The unhaunting is Taylor’s first collection of poems since his Collected poems was published by Salt in 2004, and ranges widely, in geography, mood, thematic preoccupations and style. The book’s title is also that of a poem concerned with how places can be haunted by people even while alive, and whose death provides a kind of exorcism and psychological healing. The poet’s own experience of severe illness from cancer in 2003 enables him to see death not as something to be feared and abhorred, but as an opportunity for reconciliation and love. However most of this book is much lighter in tone, reflecting the poet’s own sensitivity to the infinite variety of experience. A visit to Falmouth, time teaching in Shanghai, the funeral of his wife’s mother in Germany, cooling one’s heels in Paris, a visit to pristine forest in the south of Western Australia, all find a place here. Also clearly evident is a concern for the health of the environment, and a deep love of Australian nature and Australia’s land- and riverscape. The poet’s love of music is not only reflected in a sequence explicitly about it, but also in his play with rhythms and sound echoes, and in the use frequently made of them to structure poems and sequences, almost – but not quite – in defiance of meaning. The language is lucid but tantalising, fully aware of current experiment but not surrendering its own distinctiveness of it. The book also contains a number of translations of poems by the Italian Nobel Laureate, Eugenio Montale, for whose poetry Taylor feels a distinct affinity.


Collected Poems

by Andrew Taylor

Published 15 March 2004
This book collects all the poems published by Andrew Taylor since his first book appeared in 1971, together with a substantial section of new work, and confirms him as one of Australia's most original and individual poets. The poems range through explorations of personal and family relationships, encounters with a wide variety of landscapes and cultures, and social and political issues.

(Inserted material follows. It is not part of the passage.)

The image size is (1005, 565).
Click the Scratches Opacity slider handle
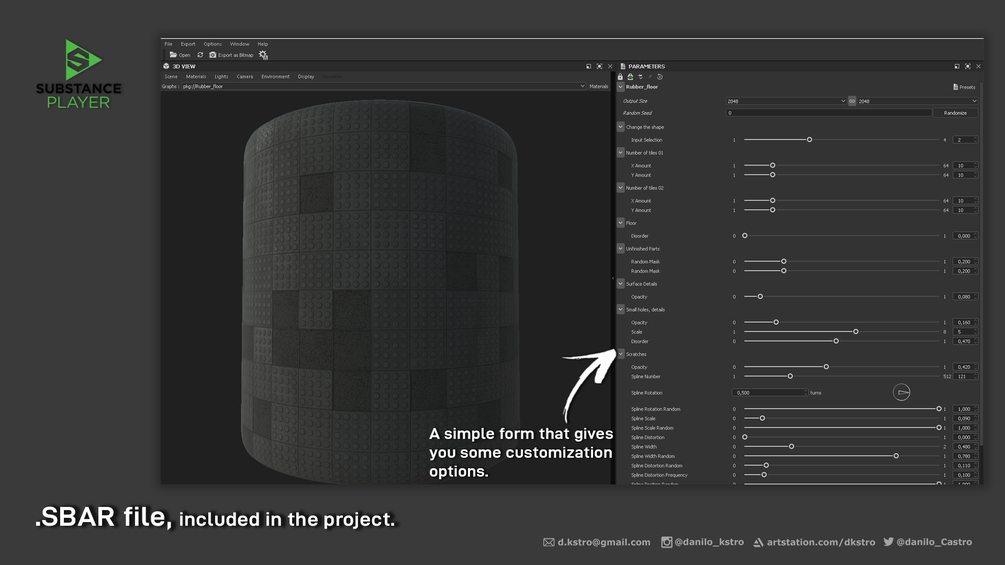(x=826, y=366)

A strong sense of mortality is balanced by a delight in the details of the physical world, a fascination with everyday objects, and a belief in the regenerative power of love. Poems for children and aging or dying parents explore the hopes and possibilities of the future for the young, and the significance of a lived life for the old and those who survive them. This poetry is firmly located in the physical world, often in specific landscapes and places, ranging from the coastlines of southern and western Australia to numerous places in Europe and the USA where the poet has lived. Although many of the poems are short and meditative-lyrical, there are also several extended sequences, including one of book length written during the absence abroad of the poet's wife.
Other sequences explore this relationship within a variety of geographical and historical contexts, and the importance of the beach, the coast and significance of living on an island-continent for the poet's youth and middle age. Both the physicality and the ephemerality of the physical world are given meaning and illumination by the lives lived within it, in a language that is lively and confident, yet also aware of how the richness of the world inevitably evades its grasp.